§ **Aim of the exercise**
Please give every line below again exactly, but not its pictures.

§ **Extracted records**
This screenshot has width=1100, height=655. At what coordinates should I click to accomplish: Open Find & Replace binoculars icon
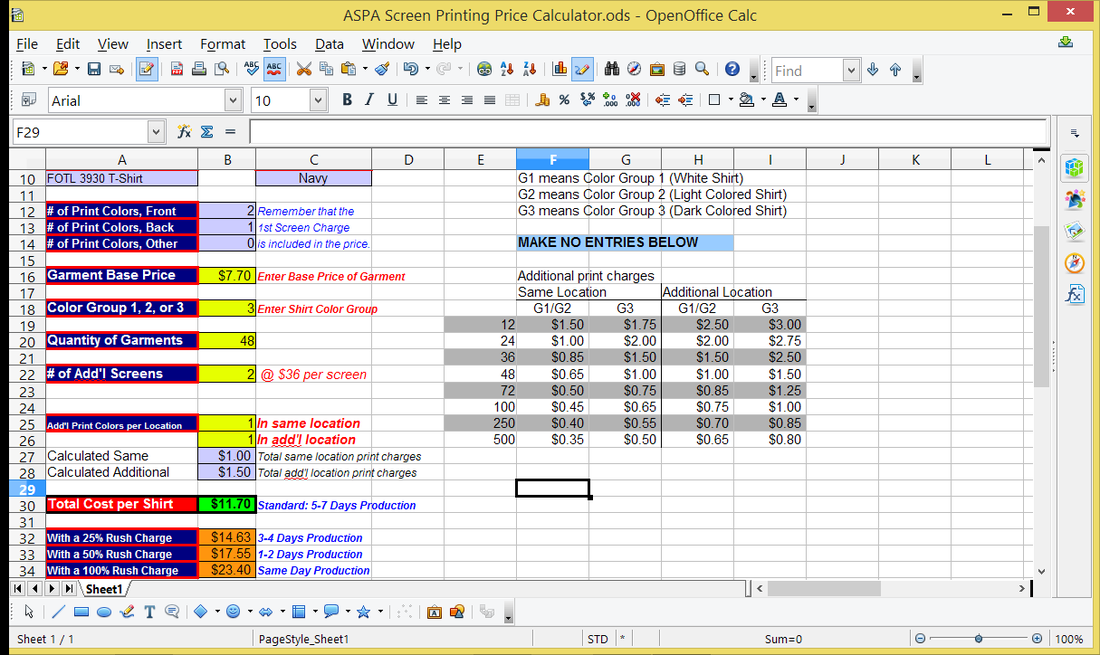coord(611,69)
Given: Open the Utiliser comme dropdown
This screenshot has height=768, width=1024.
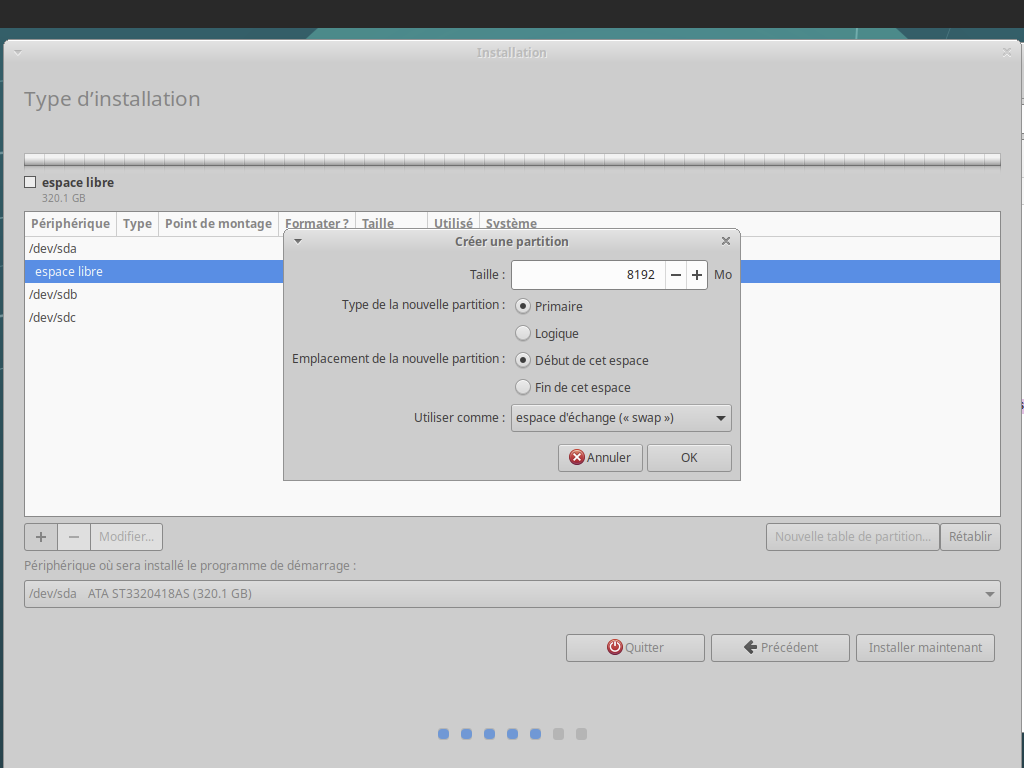Looking at the screenshot, I should 621,418.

§ **Completed task**
This screenshot has width=1100, height=655. At what coordinates should I click to accomplish: Open Find & Replace binoculars icon
coord(611,69)
Given: Open the Utiliser comme dropdown
This screenshot has height=768, width=1024.
Looking at the screenshot, I should 621,418.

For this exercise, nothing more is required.